### [Entries supplied]
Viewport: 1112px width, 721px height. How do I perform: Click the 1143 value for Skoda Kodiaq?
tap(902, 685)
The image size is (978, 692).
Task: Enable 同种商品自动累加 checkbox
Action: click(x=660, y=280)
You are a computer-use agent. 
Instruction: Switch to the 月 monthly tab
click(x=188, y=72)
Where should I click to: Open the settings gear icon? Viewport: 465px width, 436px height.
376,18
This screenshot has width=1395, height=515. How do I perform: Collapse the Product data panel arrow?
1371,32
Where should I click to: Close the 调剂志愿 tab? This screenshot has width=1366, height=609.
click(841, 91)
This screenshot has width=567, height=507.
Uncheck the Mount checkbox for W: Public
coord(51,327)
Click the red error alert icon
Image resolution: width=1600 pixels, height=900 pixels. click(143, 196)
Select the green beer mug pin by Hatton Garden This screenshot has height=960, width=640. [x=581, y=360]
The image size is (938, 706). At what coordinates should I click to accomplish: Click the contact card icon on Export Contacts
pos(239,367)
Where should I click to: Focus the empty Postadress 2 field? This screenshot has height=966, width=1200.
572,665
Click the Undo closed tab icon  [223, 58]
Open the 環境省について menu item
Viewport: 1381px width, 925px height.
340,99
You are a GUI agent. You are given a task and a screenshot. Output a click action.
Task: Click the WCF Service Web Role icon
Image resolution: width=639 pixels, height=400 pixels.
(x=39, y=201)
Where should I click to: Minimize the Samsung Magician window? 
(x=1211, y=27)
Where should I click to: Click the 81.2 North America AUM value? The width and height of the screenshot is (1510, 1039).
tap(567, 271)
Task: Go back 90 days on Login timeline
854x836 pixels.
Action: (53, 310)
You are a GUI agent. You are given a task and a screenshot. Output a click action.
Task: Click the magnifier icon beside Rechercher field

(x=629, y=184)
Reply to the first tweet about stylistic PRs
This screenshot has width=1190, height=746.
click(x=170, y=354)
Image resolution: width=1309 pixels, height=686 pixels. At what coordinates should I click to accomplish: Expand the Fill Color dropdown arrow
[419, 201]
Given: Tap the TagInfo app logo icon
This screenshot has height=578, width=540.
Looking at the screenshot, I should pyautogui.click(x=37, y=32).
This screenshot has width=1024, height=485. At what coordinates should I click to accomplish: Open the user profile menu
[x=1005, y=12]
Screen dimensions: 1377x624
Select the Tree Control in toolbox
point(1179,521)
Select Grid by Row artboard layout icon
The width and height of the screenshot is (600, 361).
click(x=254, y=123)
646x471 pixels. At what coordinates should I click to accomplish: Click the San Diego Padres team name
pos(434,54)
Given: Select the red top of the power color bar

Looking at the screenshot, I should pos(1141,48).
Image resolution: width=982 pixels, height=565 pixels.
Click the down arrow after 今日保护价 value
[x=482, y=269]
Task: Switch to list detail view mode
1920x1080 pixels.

### [Directions]
Begin with the line that contains "Image resolution: width=982" and end with the last line of the records; set down every line in that span exactly, and nothing else.

### [Task output]
Image resolution: width=982 pixels, height=565 pixels.
Click the down arrow after 今日保护价 value
[x=482, y=269]
Task: Switch to list detail view mode
1920x1080 pixels.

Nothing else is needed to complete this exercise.